How to Summarize Data Using Groupby in Pandas

How to use the Pandas groupby method to summarize a data set.
By Claudia Virlanuta • Updated on Feb 27, 2024
blog image

A guideline on how to use pivot tables in Pandas to summarize and organize data stored in large datasets was the focus of our previous article. To build up, this article will now cover the groupby method. This method is a crucial tool in data analysis, similar to pivot tables. The groupby method enables us to divide data into groups and perform various operations on that divided data.

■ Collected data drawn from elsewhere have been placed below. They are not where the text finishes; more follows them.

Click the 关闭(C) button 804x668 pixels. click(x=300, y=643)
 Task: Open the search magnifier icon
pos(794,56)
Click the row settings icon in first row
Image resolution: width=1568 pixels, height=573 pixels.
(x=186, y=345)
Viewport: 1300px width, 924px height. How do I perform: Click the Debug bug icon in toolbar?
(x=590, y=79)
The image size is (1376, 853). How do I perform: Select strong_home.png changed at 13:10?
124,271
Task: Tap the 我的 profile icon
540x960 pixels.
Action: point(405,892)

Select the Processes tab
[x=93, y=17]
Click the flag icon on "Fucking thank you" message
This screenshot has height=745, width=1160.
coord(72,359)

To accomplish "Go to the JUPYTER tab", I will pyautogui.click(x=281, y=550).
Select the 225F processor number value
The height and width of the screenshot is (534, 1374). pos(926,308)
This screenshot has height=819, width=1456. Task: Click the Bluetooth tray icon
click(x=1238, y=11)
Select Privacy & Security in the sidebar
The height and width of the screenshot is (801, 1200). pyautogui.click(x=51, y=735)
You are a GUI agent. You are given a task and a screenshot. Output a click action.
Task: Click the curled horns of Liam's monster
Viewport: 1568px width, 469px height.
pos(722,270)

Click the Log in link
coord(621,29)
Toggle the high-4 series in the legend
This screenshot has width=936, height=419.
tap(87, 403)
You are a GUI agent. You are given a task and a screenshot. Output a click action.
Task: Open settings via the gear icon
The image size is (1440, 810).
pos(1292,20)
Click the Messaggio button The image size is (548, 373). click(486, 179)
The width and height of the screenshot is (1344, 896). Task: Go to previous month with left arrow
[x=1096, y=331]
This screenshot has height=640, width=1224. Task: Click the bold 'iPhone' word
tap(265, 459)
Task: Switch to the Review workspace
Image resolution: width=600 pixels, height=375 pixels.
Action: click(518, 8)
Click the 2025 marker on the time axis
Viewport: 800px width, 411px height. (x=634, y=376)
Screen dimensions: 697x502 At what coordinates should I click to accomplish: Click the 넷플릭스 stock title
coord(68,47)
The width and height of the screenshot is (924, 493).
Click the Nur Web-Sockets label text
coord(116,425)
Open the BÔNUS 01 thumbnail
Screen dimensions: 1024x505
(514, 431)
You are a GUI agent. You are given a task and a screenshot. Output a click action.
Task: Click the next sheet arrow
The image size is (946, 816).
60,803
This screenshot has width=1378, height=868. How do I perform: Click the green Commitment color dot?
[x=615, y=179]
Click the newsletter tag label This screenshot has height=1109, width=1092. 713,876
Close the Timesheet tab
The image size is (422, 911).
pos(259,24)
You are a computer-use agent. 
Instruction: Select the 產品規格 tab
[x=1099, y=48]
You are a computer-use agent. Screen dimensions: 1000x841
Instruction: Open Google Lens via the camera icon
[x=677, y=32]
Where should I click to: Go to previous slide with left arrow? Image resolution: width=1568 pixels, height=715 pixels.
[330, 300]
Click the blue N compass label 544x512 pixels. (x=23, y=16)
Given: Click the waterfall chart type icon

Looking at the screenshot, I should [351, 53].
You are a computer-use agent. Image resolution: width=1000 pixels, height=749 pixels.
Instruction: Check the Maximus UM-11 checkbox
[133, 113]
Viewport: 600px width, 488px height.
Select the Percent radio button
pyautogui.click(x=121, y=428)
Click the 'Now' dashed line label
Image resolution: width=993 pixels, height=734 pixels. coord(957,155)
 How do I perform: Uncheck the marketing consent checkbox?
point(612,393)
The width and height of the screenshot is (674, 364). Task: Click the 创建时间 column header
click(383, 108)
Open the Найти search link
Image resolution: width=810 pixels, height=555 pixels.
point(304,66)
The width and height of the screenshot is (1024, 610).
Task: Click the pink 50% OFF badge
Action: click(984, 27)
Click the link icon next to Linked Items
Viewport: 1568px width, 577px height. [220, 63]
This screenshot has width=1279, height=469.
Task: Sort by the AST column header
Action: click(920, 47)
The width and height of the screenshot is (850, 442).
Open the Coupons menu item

Combining the two guides, you will have all of the tools necessary to manipulate data stored inside Pandas DataFrames to prepare it for analysis.

Article continues below

What is the Groupby Method

Similar to pivot tables, the groupby method is an essential tool in data manipulation and data analysis. This is especially true when we have to deal with large datasets. However, there is a significant difference between the two. On one hand, pivot tables focus more on reorganizing data, similar to their counterparts in spreadsheet software like Excel. On the other hand, the groupby method is highly similar to the GROUP BY clause in SQL. Therefore, those familiar with SQL should feel at home using it. 

There is a main similarity between the groupby method in Pandas and the GROUP BY clause in SQL. This resemblance lies in their ability to segment data into groups based on one or more columns and then perform aggregate operations on each group. This makes both tools highly effective for data analysis, especially when dealing with large datasets.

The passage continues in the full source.